The
Supreme Court has made an important
decision in the law of nuisance*, which is being seen as setting the
direction of private nuisance in the 21st century and which might lead to a different
approach in rights to light claims too.
Recent
rights to light cases have seen the courts granting injunctions to prevent
developers infringing rights to light, rather than awarding damages instead.
This has
caused major problems for developers and given anyone with a potential right to
light claim the upper hand in any negotiations.
The Law
Commission is conducting a review of the law, but that won't be published
before the end of the year and, given the amount of dust that has settled on
its last review of easements (published in 2011 and ignored ever since) the
chance of legislation is in all likelihood...light years away.
So any
change of approach is more likely to be by judge-led common law.
The
Supreme Court, in its recent
judgment on 26 February 2014, has said that in a number of recent cases
judges have been too ready to grant injunctions without considering whether to
award damages instead.
Those
cases concerned rights to light claims.
The
Supreme Court is advocating a more flexible approach, and although the case in
point was about nuisance, by implication this must also apply to rights to
light cases.
And what
about nuisance itself - which this case was all about?
The case
concerned interference with enjoyment (rather than by encroachment or damage) -
a couple bought a house near a speedway
and motocross stadium and track.
They
bought the house in 2006; the nearby speedway track had been there since 1975,
when it was originally granted planning permission and various subsequent
permissions and a certificate of lawful use were also granted.
Nevertheless,
the couple won their appeal.
Without
getting bogged down in detail, the main principles decided were:
·
It's possible to acquire a right to commit what
would otherwise be a noise nuisance by prescription (over 20 years) - it's an
easement (but in this case the speedway owners couldn't prove the noise had
been sufficiently excessive as to amount to a nuisance throughout the 20 year
period prior to the claim).
·
It's not generally a defence to a claim in nuisance
to show that the claimant "came to the nuisance" by buying or moving
into their property after the nuisance had started - although it might be a
defence that it's only because the claimant has changed the use of their land
that the defendant's pre-existing activity is claimed to have become a nuisance
(which could be an important defence).
·
A defendant can rely on its activities as
constituting part of the character of the locality, but only to the extent that
those activities do not constitute a nuisance.
·
It's wrong in principle that the grant of planning
permission should deprive a property owner of a right to object to what would
otherwise be a nuisance, without providing compensation.

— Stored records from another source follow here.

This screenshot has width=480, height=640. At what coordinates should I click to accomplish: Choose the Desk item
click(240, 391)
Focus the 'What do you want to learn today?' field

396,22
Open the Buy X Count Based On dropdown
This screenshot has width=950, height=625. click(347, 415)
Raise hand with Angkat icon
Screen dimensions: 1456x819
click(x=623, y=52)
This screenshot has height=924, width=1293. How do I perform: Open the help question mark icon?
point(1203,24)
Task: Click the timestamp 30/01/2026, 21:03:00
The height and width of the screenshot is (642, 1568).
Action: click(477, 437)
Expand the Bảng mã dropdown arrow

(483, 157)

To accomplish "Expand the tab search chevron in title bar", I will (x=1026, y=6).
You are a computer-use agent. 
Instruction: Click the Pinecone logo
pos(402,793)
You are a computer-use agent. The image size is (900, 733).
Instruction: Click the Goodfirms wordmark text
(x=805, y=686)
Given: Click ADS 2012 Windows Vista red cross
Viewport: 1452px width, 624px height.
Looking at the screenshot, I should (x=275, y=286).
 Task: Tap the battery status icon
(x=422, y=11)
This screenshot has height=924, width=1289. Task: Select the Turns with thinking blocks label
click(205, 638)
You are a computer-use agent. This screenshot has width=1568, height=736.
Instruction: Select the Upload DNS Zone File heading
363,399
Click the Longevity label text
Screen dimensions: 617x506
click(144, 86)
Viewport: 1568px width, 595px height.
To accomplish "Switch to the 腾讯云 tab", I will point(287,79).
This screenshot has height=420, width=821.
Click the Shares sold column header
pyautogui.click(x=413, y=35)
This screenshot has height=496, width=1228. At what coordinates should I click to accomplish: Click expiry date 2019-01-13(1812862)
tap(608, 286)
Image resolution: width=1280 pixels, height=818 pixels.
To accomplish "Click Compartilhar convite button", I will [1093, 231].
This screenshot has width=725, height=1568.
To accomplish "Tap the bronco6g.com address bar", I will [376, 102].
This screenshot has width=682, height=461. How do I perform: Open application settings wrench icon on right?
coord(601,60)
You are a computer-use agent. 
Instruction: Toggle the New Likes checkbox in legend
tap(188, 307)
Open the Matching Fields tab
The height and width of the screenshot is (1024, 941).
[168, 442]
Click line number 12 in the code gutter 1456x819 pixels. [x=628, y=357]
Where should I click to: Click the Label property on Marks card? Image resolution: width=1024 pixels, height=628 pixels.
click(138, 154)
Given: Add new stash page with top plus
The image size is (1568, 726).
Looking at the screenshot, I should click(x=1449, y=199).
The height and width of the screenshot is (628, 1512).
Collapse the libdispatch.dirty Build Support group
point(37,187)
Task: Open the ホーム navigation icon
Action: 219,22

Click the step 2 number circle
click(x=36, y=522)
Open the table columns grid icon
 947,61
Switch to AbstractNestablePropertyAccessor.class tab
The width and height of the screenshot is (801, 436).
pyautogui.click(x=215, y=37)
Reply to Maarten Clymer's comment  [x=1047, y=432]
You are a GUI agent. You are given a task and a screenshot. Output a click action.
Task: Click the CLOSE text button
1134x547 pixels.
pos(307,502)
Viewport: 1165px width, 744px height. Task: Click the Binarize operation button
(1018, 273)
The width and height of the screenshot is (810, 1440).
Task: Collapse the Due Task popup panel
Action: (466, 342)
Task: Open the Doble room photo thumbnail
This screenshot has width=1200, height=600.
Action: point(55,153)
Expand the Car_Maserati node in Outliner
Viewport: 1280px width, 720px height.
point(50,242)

However, there will be
occasions when the terms of a planning permission could be of some relevance in
a nuisance case.
·
The existence of a planning permission which
expressly or inherently authorises carrying on an activity in such a way as to
cause a nuisance can be a factor in favour of a court refusing an injunction and
awarding damages instead.
It was in relation to this last point where the court said judges had
been too ready to grant injunctions without considering whether to award damages
instead - which is relevant to light claims too.
In this case, when and if the matter goes back before the judge, the
Supreme Court has ruled that he should be entitled to consider whether to
discharge the injunction and award damages instead.